REQUIRED WORK: Below are the records; return exactly the lines from the one with "Where should I" through the final line, both included, minus any pictures.

====

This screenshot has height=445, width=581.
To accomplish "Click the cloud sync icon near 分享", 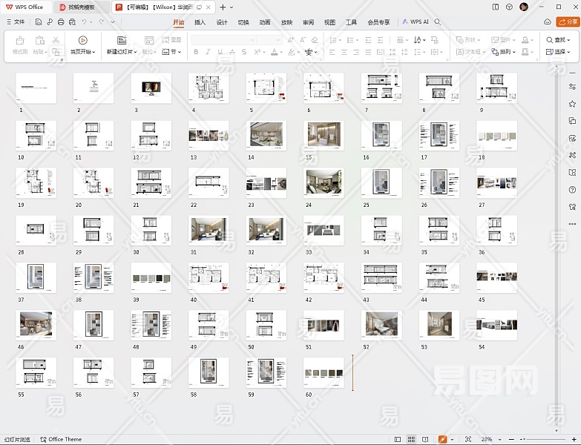I will click(548, 22).
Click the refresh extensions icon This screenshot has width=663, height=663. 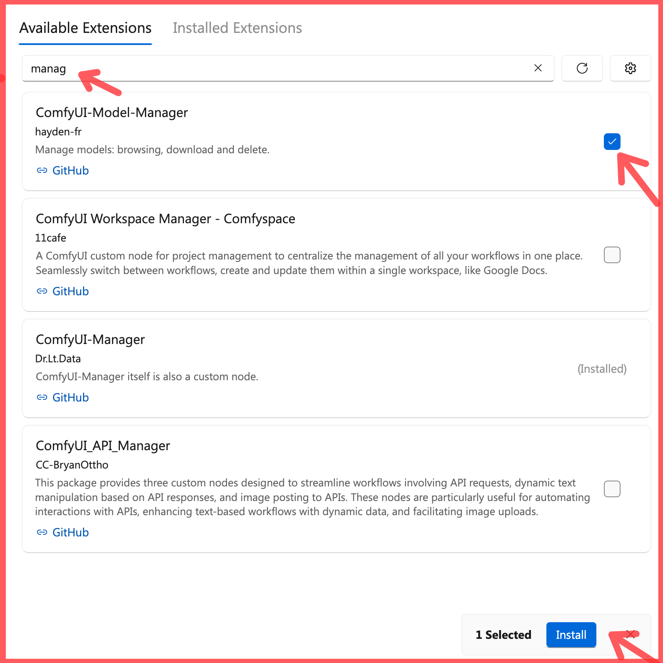pyautogui.click(x=582, y=68)
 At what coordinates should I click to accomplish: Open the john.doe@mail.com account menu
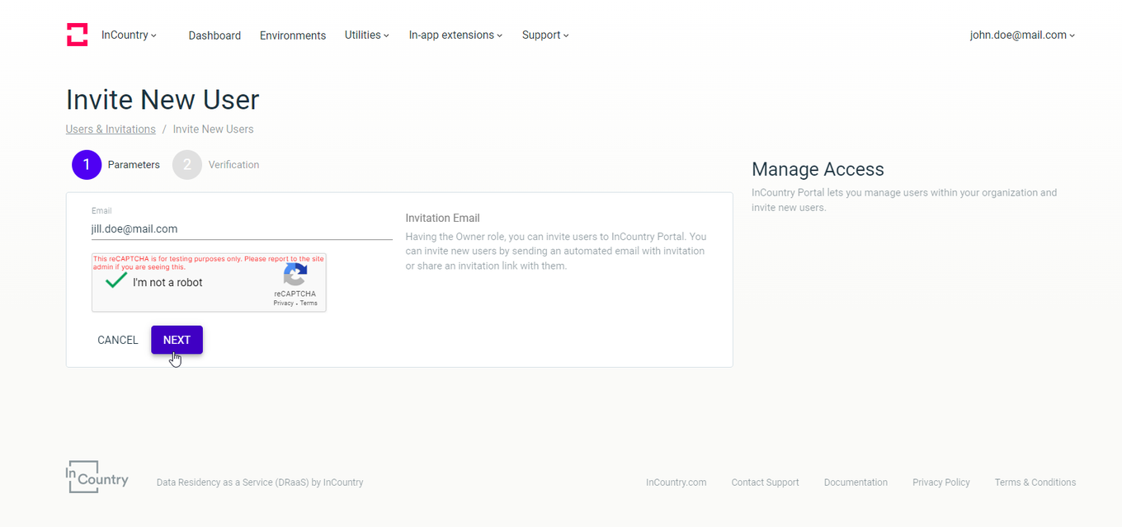coord(1021,35)
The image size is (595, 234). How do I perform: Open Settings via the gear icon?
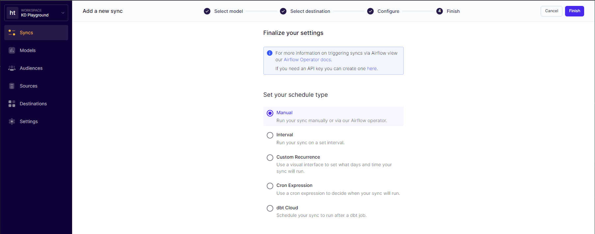tap(12, 121)
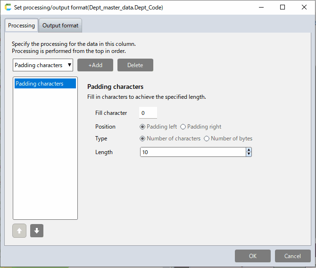Click inside the Length value field
The width and height of the screenshot is (316, 268).
[192, 152]
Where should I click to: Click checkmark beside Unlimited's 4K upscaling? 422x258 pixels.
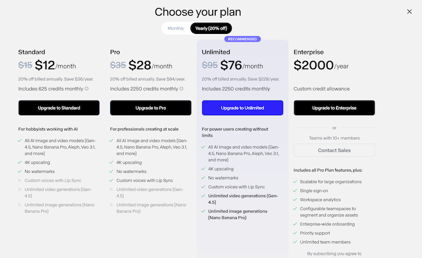tap(204, 168)
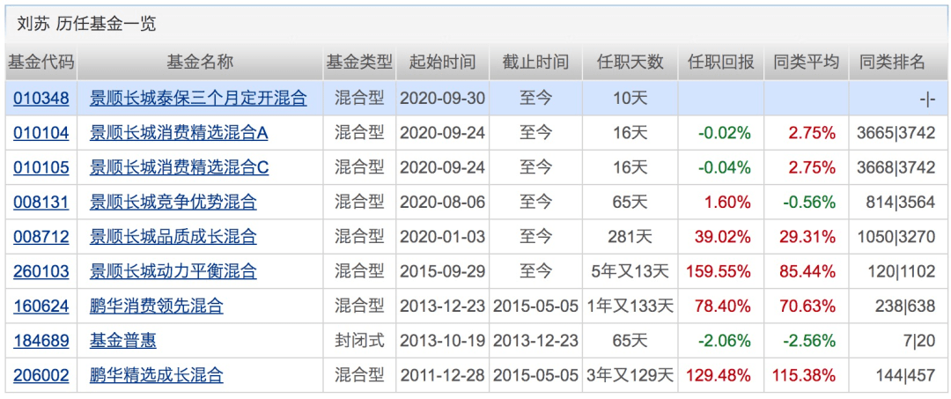Open fund code 260103
Viewport: 951px width, 399px height.
point(41,271)
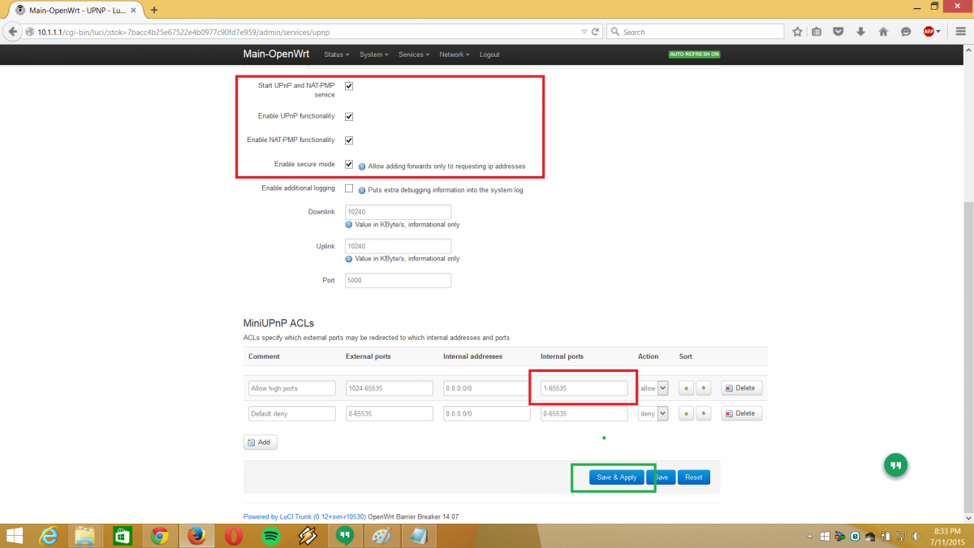The image size is (974, 548).
Task: Go to Firefox home page icon
Action: tap(883, 32)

====

EXERCISE ANSWER:
Where should I click to: Click checkmark beside Unlimited's 4K upscaling? 422x258 pixels.
tap(204, 168)
Open fund code 260103
Viewport: 951px width, 399px height.
point(41,271)
The image size is (974, 548).
Task: Go to Firefox home page icon
Action: tap(883, 32)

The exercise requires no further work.